Exilado num tempo que mal conheço e asilado num mundo em que dificilmente me reconheço, dou comigo, amiúde, a recordar tardes de domingo da minha adolescência.
Naquela altura, era a única altura em que se podia ouvir rádio. E ouvir rádio, nas tardes de domingo, era ouvir futebol.
Enquanto o olhar lobrigava horizontes rasgados pelo sol, os ouvidos colavam-se ao transístor.
Os relatos chegavam de um lado, mas os golos atropelavam-se de quase todos os lados.
Sendo os jogos quase todos à mesma hora (três da tarde), aqueles momentos tornavam-se uma torrente de vibração.
Eram domingos em que o diálogo se fazia a partir do que a imaginação figurava desde longe.
Eram domingos em que, parafraseando a composição de Eduardo Olímpio musicada por Paco Bandeira, «íamos ao campo e éramos felizes».

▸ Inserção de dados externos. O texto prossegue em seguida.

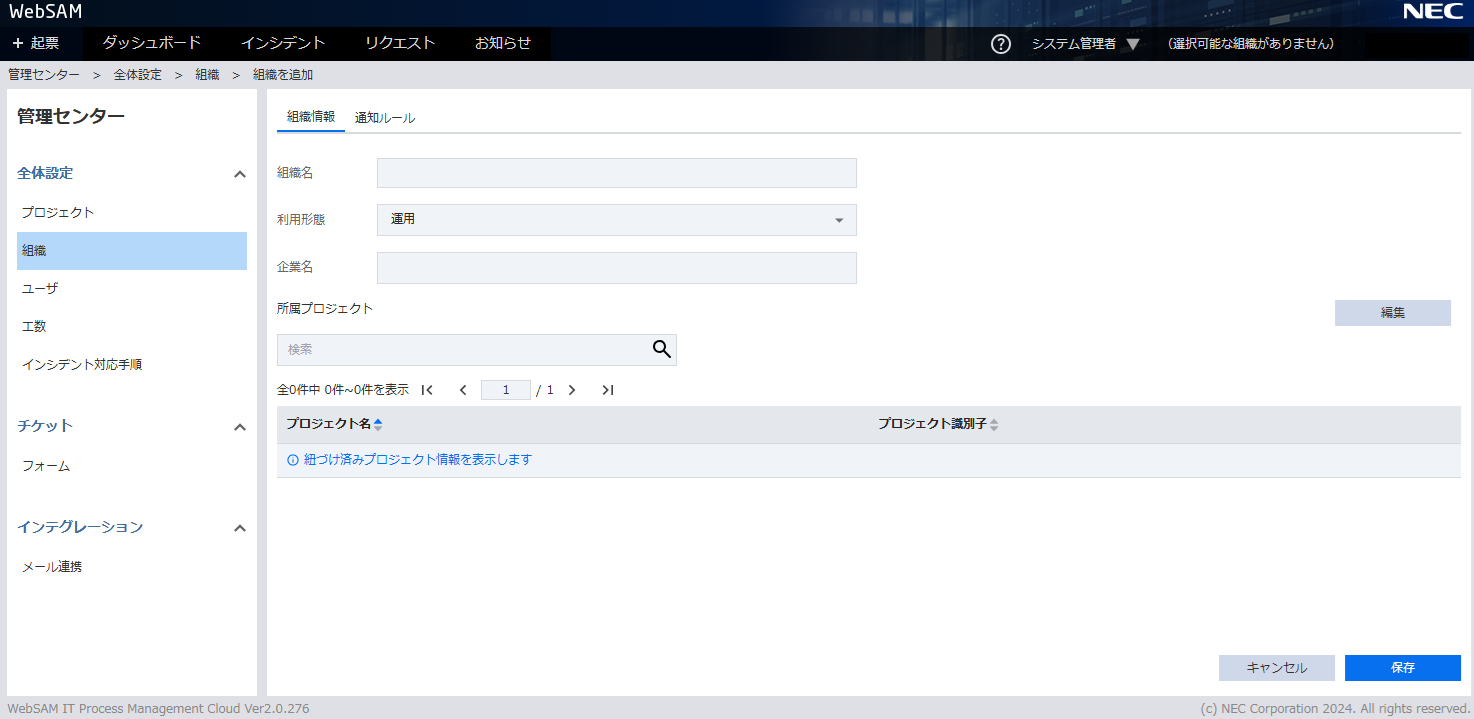Switch to the 通知ルール tab
1474x719 pixels.
pyautogui.click(x=385, y=118)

Também havia domingos com «piquenique e grafonola» e «o Benfica que vai pagá-las em Alvalade».
Eu achava graça a esta última parte, até porque raramente acontecia. Mas, pelo menos, os ouvidos ficavam um pouco extasiados.

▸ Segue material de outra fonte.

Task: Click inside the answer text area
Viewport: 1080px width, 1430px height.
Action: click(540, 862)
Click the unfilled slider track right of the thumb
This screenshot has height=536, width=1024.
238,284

Já agora, a parte mais bonita da canção era o remate: «Aos domingos há o canário que, na gaiola, canta a canção de mais um dia de liberdade».
Tudo isto vem a propósito de mais um jogo entre Sporting e Benfica (não digam Sporting contra Benfica), agendado para uma segunda à noite.
Haverá os seus motivos, mas nada que se compare àquelas partidas das tardes de domingo, em que nada acabava mal mesmo se nem tudo corresse bem.
O Sporting podia não ganhar, mas a amizade e a convivência venciam sempre. À volta de um pequeno rádio de pilhas.